Items listed in a dataset
— begin —

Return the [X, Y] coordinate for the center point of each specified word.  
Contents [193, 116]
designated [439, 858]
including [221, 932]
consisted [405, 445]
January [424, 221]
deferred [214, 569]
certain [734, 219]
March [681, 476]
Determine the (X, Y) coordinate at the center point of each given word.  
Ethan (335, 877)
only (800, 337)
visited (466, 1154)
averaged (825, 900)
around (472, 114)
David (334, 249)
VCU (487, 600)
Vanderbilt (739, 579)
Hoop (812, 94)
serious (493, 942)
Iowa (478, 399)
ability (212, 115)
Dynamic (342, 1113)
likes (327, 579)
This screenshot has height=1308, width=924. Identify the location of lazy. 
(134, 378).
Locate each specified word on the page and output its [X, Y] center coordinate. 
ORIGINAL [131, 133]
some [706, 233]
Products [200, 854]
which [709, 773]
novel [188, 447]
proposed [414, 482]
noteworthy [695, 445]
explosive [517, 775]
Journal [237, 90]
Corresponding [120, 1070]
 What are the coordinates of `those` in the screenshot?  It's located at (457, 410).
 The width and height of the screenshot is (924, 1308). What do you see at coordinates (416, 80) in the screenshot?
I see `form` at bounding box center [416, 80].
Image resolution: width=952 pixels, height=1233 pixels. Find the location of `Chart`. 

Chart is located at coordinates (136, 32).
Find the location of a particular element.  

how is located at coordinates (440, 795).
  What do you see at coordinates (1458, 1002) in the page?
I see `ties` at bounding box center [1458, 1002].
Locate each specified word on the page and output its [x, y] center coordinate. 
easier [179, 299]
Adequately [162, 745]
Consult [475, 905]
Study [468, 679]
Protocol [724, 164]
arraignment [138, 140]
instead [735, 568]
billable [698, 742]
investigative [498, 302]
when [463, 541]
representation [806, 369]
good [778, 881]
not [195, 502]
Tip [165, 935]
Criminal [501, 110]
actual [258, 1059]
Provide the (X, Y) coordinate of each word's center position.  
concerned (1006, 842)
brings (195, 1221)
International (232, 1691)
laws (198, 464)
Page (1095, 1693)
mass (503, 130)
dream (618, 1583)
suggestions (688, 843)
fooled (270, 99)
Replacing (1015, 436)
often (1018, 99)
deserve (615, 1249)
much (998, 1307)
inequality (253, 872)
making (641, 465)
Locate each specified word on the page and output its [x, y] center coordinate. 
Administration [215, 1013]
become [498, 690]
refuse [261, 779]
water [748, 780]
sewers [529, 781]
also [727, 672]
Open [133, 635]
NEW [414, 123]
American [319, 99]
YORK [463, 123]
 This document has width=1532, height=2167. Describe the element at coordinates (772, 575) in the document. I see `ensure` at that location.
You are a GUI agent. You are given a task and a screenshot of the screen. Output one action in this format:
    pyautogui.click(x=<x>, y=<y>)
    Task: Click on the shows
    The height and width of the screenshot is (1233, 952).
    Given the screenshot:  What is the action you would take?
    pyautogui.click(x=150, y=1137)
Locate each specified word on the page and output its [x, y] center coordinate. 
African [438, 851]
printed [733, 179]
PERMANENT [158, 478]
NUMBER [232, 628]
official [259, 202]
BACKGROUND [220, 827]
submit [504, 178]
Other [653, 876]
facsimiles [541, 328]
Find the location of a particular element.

— end —

**What needs to be done**
Reproduce every record above verbatim, line by line, without changing anything.

**Right answer**
Return the [X, Y] coordinate for the center point of each specified word.  
Contents [193, 116]
designated [439, 858]
including [221, 932]
consisted [405, 445]
January [424, 221]
deferred [214, 569]
certain [734, 219]
March [681, 476]
Determine the (X, Y) coordinate at the center point of each given word.  
Ethan (335, 877)
only (800, 337)
visited (466, 1154)
averaged (825, 900)
around (472, 114)
David (334, 249)
VCU (487, 600)
Vanderbilt (739, 579)
Hoop (812, 94)
serious (493, 942)
Iowa (478, 399)
ability (212, 115)
Dynamic (342, 1113)
likes (327, 579)
This screenshot has height=1308, width=924. Identify the location of lazy. 
(134, 378).
Locate each specified word on the page and output its [X, Y] center coordinate. 
ORIGINAL [131, 133]
some [706, 233]
Products [200, 854]
which [709, 773]
novel [188, 447]
proposed [414, 482]
noteworthy [695, 445]
explosive [517, 775]
Journal [237, 90]
Corresponding [120, 1070]
 What are the coordinates of `those` in the screenshot?  It's located at (457, 410).
 The width and height of the screenshot is (924, 1308). What do you see at coordinates (416, 80) in the screenshot?
I see `form` at bounding box center [416, 80].
Image resolution: width=952 pixels, height=1233 pixels. Find the location of `Chart`. 

Chart is located at coordinates (136, 32).
Find the location of a particular element.  

how is located at coordinates (440, 795).
  What do you see at coordinates (1458, 1002) in the page?
I see `ties` at bounding box center [1458, 1002].
Locate each specified word on the page and output its [x, y] center coordinate. 
easier [179, 299]
Adequately [162, 745]
Consult [475, 905]
Study [468, 679]
Protocol [724, 164]
arraignment [138, 140]
instead [735, 568]
billable [698, 742]
investigative [498, 302]
when [463, 541]
representation [806, 369]
good [778, 881]
not [195, 502]
Tip [165, 935]
Criminal [501, 110]
actual [258, 1059]
Provide the (X, Y) coordinate of each word's center position.  
concerned (1006, 842)
brings (195, 1221)
International (232, 1691)
laws (198, 464)
Page (1095, 1693)
mass (503, 130)
dream (618, 1583)
suggestions (688, 843)
fooled (270, 99)
Replacing (1015, 436)
often (1018, 99)
deserve (615, 1249)
much (998, 1307)
inequality (253, 872)
making (641, 465)
Locate each specified word on the page and output its [x, y] center coordinate. 
Administration [215, 1013]
become [498, 690]
refuse [261, 779]
water [748, 780]
sewers [529, 781]
also [727, 672]
Open [133, 635]
NEW [414, 123]
American [319, 99]
YORK [463, 123]
 This document has width=1532, height=2167. Describe the element at coordinates (772, 575) in the document. I see `ensure` at that location.
You are a GUI agent. You are given a task and a screenshot of the screen. Output one action in this format:
    pyautogui.click(x=<x>, y=<y>)
    Task: Click on the shows
    The height and width of the screenshot is (1233, 952).
    Given the screenshot:  What is the action you would take?
    pyautogui.click(x=150, y=1137)
Locate each specified word on the page and output its [x, y] center coordinate. 
African [438, 851]
printed [733, 179]
PERMANENT [158, 478]
NUMBER [232, 628]
official [259, 202]
BACKGROUND [220, 827]
submit [504, 178]
Other [653, 876]
facsimiles [541, 328]
Find the location of a particular element.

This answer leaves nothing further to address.